Di area yang asing ini berdiri sebuah bangunan kubah bercat lusuh, disinilah bersemayam patih Karaton Songenep, Mangoen Joethirta yang mangkat pada tahu 1793. Bangunannya begitu megah, lengkap dengan pintu gerbangnya, diluarnya berserakan puluhan kijingan makam-makam tua yang nisannya sudah tidak bisa dibaca lagi. Lebih dari itu, kanan dan kirinya masih dihiasi rerimbunan semak belukar dan rumput liar yang cukup membuat pandangan mata kelilipan sampah.

Cungkup makamnya sebenarnya dulu pernah dilukis oleh  utusan pemerintah Kolonial. Dalam litografi tsb, nampak dengan jelas dilukiskan dua buah bangunan cantik yang keduanya saling berdampingan. Sayangnya, salah satu bangunan  sudah ambruk, namun sisa-sisa puingnya masih tergambar jelas posisinya. 

Sekedar menyegarkan ingatan kita semua, Asta Tinggi ini merupakan tempat peristirahatan terakhir para bangsawan Sumenep. Kompleks pasareannya sendiri  dibangun sekitar tahun 1705 oleh Panembahan Somala, Adipati Songenep XXXI dan dilanjutkan oleh para keturunannya hingga keseluruhan bangunannya tampak sempurna sebagaimana yang kita lihat saat ini. Di Kompleks asta induk sendiri terdiri dari 4 kompleks makam. Diluar asta induk juga menyebar puluhan makam yang masih memiliki hubungan kekeluargaan dengan para Adipati terdahulu. 
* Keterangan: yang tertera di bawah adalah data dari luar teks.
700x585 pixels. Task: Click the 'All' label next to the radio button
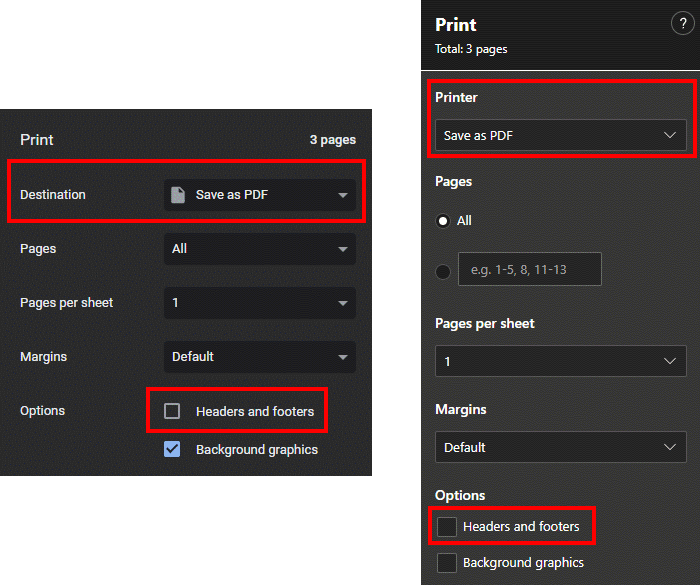click(464, 221)
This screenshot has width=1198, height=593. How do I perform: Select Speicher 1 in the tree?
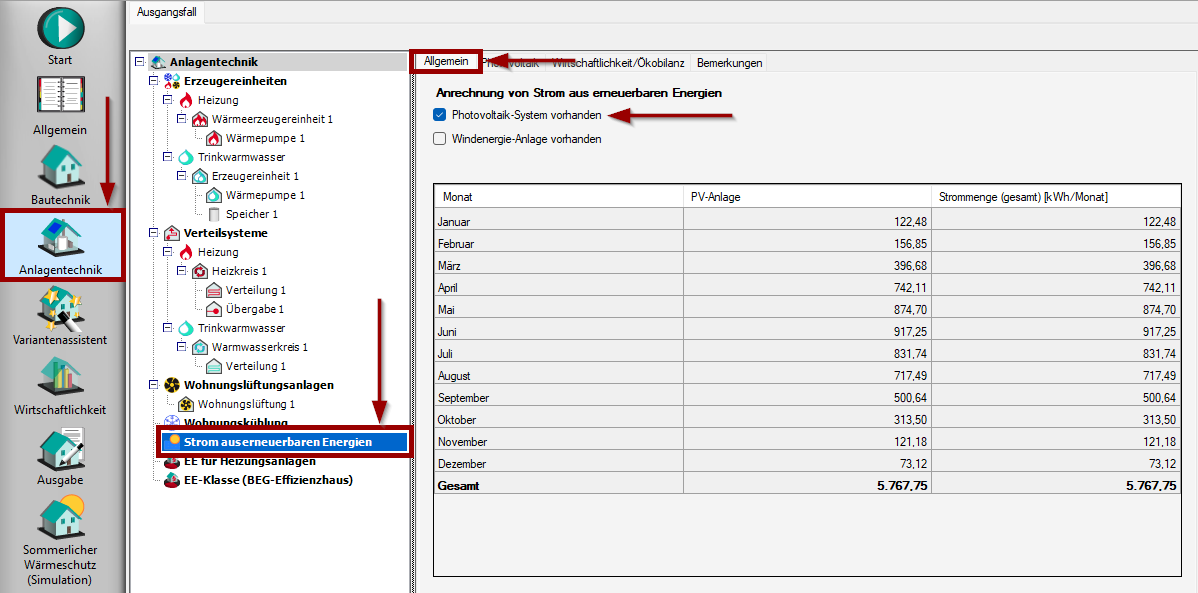coord(251,214)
Kompleks makam di luar yang terdekat dengan Asta Induk adalah kompleks makam Patih Mangoen Joertita / Patih Mangoendirejo, salah satu patih kerajaan Sumenep pada masa pemerintahan Panembahan Somala. Patih mangoen terbunuh tatkala sang Patih ditugaskan untuk menjaga wilayah Sumenep dari serangan tentara kerajaan Inggris yang akan menguasai tanah Hindia di Fort Sumenep. Sayang, beliau dan putranya serta 70 pasukan Karaton Songenep tewas diserang tentara Inggris dari selat Madura.

Arsitektur bangunan cungkup makam secara keseluruhan dirancang dengan gaya Eropa, gaya-gaya tersebut nampak pada penggunaan kubah mirip dengan rumah penduduk manusia primitif di eropa yang bermukim di kutub. Ada beberapa penelitian yang menganggap sebenarnya penggunaan kubah  (dome) pada bangunan makam  merupakan kebudayaan dari Yunani kuno yang lebih dikenal dengan tholos. Pengguaan material dan konstruksi yang kokoh merupakan manifestasi kekekalan manusia dalam kematian. 

Beldwin Smith dalam bukunya The Dome : A study in the history of ideas, mengemukakan bahwa dalam kepercayaan animistik, bentuk  kubah (dome) mempresentasikan kosmos dan tuhan yang diaplikasikan kedalam berbagai macam bentuk bangunan, seperti makam, tempat pemujaan, lumbung dan rumah tuhan.

Selain itu unsur-unsur Eropa juga mendominasi interior bangunan, untaian ornamen rantai mengelilingi kubahnya, begitu juga dengan kijingannya, cantik dan megah, serasi dengan bangunan pagar halaman Makamnya yang beridiri kokoh di depan cungkupnya. 

Sebagai penanda  didepan cungkup juga disematkan sebuah inskripsi  bertuliskan huruf jawa diatas batu marmer berbentuk  Bulan sabit dan juga lambang kuda terbang diatas pintu masuknya. Kedua iskripsi  tersebut menjelaskan tahun berapa beliau mangkat dan dimakamkan di area ini.  (bersambung)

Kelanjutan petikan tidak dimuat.